Get an adrenaline rush
As the spring semester begins, cold nights descend over campus and warmth becomes a commodity that most cannot afford to pass up, sending students rushing from building to building as quickly as possible, but not the members of the Carnegie Mellon alpine ski team.
They thrive in the cold, pray for snow, and drive hours every weekend looking for a small drop in temperature. For them, the first five weekends of spring semester — Friday through Sunday — were spent out in the cold, trying to create a place for Carnegie Mellon in competitive skiing.

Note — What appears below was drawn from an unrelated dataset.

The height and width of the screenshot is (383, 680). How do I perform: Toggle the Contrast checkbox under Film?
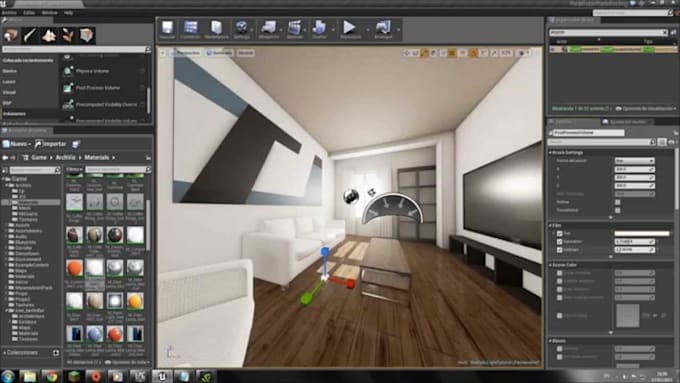pyautogui.click(x=559, y=250)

Formed this winter by senior co-captains Hugh Dunn and Alex Sussman, the ski team is currently an extension of the Carnegie Mellon ski and snowboard club. It is run by students, coached by the captains, and funded mostly through member fundraising.
Carnegie Mellon’s division in ski racing is extremely competitive, and many of the member schools take alpine racing very seriously. Schools such as West Virginia University, Davis & Elkins College, and Pennsylvania State University all have skiers who come from ski academies — schools built with the explicit purpose of training students to ski. In addition, many of these teams have ski camps where they practice with a coach hired to train each student on the technical aspects of alpine racing. While the Carnegie Mellon ski team does not have some of these perks, they did better in their inaugural year than anyone could have ever asked.
When the final results came in, Carnegie Mellon placed sixth out of the 10 schools in their division. But according to members of the team, this was not the biggest victory of the season.
Successful skiing can be measured by the fastest time down the slope, but there are other measures of success that are much more complicated. What makes this conference so successful is the interaction between teams. Daniel Chen, a senior electrical and computer engineering major, said, “It’s provided us a competitive atmosphere, but where everyone can relax and have a good time while improving their skiing ability.” Although the name of the game is competition, it is extremely common to see team members giving tips and advice to individuals from other teams. The advice and pointers from other schools’ coaches are so common that maybe Carnegie Mellon’s team does not even need a coach.
Because of the nature of skiing, team members spend a good amount of time contributing not only to their own team’s success, but to the success of the conference as a whole. Running a skiing event costs a lot of money, in addition to requiring a significant amount of staff. Due to monetary constraints, each team contributes as much as possible. This strengthens the bond between teams and among skiers.
In light of the team’s success, next year’s captain first-year Anthony Cartolano hopes to start a women’s team to complement the men’s team. “I just want people to realize how awesome this is,” he said, coming off the slopes after a race. “I’m so excited for next year already.”
With the ski season ending, one can only hope to see even greater success on the slopes next year.